A hardware/software platform for QoS bridging over multi-chip NoC-based systems
Introduction
The demand of executing more and more applications on electronic consumer devices has led to an increase in the size and the complexity of recent embedded systems. On one hand, modular design approaches have enabled integration of numerous processor cores, memories and peripheral IPs into an embedded system; on the other hand, implementation, prototyping and verification of such large designs on chips/FPGAs have become more complex and challenging as follows.

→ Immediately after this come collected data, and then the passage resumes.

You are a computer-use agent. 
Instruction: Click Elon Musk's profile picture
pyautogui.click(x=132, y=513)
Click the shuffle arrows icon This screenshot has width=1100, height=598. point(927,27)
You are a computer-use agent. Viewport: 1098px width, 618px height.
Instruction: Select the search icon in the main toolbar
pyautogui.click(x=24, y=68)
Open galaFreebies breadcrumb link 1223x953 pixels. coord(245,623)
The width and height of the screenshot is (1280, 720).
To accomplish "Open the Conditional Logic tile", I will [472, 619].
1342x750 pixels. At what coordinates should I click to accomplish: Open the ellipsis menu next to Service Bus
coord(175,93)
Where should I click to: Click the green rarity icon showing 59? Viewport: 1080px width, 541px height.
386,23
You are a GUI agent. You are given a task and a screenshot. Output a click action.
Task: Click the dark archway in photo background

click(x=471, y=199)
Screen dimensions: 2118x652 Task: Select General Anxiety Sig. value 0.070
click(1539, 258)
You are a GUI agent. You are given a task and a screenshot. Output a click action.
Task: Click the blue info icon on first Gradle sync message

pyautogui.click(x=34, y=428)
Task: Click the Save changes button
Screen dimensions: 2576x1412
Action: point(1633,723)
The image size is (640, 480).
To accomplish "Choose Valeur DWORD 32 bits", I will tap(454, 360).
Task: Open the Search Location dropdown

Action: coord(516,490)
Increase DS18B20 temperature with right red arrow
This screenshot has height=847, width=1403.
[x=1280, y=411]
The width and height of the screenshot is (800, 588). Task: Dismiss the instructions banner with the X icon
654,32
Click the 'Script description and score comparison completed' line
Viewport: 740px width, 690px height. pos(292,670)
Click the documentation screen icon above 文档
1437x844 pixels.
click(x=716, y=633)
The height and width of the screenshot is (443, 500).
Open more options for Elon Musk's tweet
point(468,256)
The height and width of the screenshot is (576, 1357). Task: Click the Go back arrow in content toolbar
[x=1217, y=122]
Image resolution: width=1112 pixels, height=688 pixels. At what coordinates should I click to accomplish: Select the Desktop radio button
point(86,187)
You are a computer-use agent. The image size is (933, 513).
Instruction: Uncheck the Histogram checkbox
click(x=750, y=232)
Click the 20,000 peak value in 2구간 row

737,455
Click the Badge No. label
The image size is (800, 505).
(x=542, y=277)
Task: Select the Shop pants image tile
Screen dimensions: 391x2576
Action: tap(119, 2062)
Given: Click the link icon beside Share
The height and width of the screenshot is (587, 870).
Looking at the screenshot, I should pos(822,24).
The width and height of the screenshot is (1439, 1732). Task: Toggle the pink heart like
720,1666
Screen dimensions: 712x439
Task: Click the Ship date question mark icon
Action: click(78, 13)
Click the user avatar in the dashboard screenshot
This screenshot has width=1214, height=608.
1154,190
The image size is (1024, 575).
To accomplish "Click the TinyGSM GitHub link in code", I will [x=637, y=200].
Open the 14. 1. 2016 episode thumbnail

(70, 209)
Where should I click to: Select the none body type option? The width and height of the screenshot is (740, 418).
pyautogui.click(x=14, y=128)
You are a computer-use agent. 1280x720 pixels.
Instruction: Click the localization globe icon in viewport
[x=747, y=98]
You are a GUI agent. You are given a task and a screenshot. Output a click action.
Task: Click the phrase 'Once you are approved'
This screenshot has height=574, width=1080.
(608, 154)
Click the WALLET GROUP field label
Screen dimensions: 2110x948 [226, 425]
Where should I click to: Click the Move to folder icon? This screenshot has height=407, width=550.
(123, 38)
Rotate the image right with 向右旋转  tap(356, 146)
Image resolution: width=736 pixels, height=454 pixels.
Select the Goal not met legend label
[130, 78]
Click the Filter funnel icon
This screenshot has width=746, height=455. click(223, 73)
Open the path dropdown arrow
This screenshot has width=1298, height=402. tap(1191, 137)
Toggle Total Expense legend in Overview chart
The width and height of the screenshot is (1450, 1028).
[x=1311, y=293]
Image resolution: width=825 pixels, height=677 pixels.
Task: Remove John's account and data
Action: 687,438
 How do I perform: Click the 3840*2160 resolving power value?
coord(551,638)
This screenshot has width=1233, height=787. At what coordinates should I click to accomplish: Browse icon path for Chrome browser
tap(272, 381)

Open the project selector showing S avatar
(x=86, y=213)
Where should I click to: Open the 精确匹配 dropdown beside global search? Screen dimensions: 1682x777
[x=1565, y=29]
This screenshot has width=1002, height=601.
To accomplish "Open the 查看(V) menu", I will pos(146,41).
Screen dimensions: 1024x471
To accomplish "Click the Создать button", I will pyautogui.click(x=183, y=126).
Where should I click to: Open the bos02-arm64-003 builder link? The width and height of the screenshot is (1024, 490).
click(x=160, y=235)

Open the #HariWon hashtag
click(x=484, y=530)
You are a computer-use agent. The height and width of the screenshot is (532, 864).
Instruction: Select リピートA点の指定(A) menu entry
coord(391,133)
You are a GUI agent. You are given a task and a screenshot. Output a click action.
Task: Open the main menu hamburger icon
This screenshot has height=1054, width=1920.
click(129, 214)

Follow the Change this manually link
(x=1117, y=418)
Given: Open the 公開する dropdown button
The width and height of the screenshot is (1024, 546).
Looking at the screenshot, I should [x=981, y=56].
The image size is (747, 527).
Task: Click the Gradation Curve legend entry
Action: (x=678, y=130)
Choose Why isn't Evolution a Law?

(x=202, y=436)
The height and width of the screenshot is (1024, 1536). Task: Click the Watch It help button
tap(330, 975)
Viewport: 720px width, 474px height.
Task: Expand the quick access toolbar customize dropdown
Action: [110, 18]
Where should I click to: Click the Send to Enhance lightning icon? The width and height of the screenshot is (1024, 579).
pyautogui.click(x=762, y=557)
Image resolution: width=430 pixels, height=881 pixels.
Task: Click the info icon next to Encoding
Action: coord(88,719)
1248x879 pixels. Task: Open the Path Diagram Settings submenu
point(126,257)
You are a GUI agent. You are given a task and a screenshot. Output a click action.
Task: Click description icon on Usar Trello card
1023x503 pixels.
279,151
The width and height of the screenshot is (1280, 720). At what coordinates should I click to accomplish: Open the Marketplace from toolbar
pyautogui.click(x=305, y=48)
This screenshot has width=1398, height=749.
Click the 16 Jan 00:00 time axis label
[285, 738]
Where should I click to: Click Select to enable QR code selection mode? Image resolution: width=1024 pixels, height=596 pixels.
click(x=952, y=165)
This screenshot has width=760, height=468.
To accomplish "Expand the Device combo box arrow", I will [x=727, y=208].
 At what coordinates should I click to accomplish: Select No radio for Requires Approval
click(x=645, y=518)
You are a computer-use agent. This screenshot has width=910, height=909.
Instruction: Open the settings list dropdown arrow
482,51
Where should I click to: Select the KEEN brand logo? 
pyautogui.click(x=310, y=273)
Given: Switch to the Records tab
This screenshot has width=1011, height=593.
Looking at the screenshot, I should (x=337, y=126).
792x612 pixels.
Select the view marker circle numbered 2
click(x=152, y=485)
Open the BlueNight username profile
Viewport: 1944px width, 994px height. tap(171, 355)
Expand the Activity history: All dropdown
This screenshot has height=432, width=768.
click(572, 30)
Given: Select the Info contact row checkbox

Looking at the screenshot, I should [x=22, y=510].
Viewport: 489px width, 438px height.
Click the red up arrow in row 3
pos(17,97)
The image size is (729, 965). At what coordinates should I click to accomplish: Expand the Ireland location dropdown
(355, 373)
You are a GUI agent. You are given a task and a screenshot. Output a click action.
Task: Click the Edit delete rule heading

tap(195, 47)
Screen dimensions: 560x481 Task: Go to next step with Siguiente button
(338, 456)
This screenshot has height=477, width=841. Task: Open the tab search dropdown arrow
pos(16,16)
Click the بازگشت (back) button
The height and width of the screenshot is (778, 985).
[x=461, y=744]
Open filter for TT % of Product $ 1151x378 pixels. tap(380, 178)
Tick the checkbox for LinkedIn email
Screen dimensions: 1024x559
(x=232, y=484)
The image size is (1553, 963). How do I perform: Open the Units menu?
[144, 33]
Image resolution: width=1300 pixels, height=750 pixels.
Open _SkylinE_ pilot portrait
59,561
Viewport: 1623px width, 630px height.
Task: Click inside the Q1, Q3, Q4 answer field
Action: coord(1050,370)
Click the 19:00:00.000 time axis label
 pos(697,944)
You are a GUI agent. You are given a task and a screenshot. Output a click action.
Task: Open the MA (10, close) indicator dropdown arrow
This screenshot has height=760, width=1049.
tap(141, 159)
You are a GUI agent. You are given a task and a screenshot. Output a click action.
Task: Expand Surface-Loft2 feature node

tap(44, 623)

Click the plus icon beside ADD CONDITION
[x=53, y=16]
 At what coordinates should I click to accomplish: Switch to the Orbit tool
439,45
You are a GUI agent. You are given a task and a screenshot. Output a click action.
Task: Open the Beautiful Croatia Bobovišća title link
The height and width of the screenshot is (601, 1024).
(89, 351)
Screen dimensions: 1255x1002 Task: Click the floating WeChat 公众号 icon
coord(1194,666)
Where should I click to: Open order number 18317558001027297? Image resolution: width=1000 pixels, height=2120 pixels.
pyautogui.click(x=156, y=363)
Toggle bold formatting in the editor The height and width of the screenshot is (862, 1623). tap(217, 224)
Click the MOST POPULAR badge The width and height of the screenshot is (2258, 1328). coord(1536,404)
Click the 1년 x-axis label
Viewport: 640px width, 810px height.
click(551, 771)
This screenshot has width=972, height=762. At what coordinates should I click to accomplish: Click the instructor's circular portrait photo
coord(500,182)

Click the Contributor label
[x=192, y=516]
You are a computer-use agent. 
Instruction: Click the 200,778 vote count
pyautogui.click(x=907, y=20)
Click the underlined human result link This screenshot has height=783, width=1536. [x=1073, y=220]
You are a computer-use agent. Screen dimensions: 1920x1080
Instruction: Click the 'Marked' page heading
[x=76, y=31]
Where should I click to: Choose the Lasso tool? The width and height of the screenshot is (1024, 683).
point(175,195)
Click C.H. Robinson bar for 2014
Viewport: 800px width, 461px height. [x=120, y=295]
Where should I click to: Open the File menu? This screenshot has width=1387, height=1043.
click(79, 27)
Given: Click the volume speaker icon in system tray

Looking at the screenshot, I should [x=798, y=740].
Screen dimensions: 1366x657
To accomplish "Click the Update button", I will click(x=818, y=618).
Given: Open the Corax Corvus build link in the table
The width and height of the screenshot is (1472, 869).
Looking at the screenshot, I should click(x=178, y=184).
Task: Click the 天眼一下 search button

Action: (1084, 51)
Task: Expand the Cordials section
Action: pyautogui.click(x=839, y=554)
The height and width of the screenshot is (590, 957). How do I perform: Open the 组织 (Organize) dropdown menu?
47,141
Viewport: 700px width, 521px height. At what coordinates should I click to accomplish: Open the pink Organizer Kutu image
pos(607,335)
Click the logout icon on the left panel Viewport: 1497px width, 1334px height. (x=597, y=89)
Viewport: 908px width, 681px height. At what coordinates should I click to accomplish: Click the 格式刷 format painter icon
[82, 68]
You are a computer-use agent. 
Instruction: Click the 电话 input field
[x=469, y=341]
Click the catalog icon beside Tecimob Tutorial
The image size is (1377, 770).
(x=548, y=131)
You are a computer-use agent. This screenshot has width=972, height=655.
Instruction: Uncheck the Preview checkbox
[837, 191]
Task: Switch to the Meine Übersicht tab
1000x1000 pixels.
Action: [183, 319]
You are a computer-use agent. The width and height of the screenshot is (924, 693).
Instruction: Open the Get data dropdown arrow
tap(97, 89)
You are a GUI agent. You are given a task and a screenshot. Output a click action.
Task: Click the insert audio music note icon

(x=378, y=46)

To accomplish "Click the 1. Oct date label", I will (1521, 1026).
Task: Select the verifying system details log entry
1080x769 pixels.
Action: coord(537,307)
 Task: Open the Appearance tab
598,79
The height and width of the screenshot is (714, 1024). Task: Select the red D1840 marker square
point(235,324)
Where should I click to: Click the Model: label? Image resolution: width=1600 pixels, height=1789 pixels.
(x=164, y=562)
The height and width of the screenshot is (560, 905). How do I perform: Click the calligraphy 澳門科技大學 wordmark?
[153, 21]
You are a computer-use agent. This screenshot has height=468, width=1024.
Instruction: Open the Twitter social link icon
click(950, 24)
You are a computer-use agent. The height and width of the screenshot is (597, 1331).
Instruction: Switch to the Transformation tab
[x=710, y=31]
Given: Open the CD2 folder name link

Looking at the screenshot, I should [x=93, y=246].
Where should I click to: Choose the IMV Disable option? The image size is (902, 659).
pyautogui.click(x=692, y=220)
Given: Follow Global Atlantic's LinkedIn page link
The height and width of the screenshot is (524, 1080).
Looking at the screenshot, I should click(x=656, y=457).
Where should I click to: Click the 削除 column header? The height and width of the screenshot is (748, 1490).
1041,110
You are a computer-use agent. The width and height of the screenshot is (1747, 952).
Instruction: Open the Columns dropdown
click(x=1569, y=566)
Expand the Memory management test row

Implementation: although Moore’s law indicates that the number of transistors that can be placed on a chip doubles approximately every two years, the recent designs can be so large that a single chip’s resources are still limited. Recently, there have been some efforts to bring 3D IC stacking on a single chip into practice [1], however, traditionally, system designers partition such large systems into smaller sub-systems to implement them as several Systems-on-Chip (SoCs), or accompany SoCs with a number of companion chips [2]. In such systems, denoted as multi-chip systems, each SoC has to communicate with other SoCs and therefore a multi-chip interconnection scheme is essential.
Prototyping: FPGA prototyping has become a common approach for early software development and hardware design verification [3]. The limited resources of an FPGA, however, are not sufficient for prototyping the current large SoCs. A system is therefore required to be partitioned into number of sub-systems, each of them is implemented on a single FPGA chip [4], and therefore a multi-FPGA system is formed [5]. Potentially, the FPGA chips are located on different circuit boards which are physically decoupled. Such systems require multi-chip interconnection mechanisms that also support board-to-board multi-FPGA communications.
Verification: both the implementations and prototypes of the current complex SoCs may still contain errors. Debug and verification processes are essential to find the erroneous parts of the systems and verify the systems’ correct functionality. Therefore, an external, fast, non-intrusive access to on-chip systems is required for two purposes: (i) to retrieve trace of on-chip data off-chip, and (ii) to enable an external host to perform debug and verification actions [6].
The common problem in the aforementioned trends is a need for an off-chip communication scheme for interconnecting individual SoCs. For this purpose, several techniques have been proposed in the literature, such as the work in [7], [8], [9], however to the best of our knowledge none of them provides a generic solution to answer the need of inter-chip, inter-FPGA, and chip/FPGA-host communications. In this work, we propose a generic, efficient hardware and software architecture for off-chip interconnection of individual SoCs. The SoCs internally have their own communication mechanisms to interconnect the cores and IPs. The off-chip interconnection mechanism is efficient when it is compatible with and seamlessly integrates in the on-chip interconnections. Since recently Network-on-Chip (NoC) [10] has become a common on-chip interconnection technology, our proposed off-chip interconnection scheme is adapted to be compatible with NoCs’ properties.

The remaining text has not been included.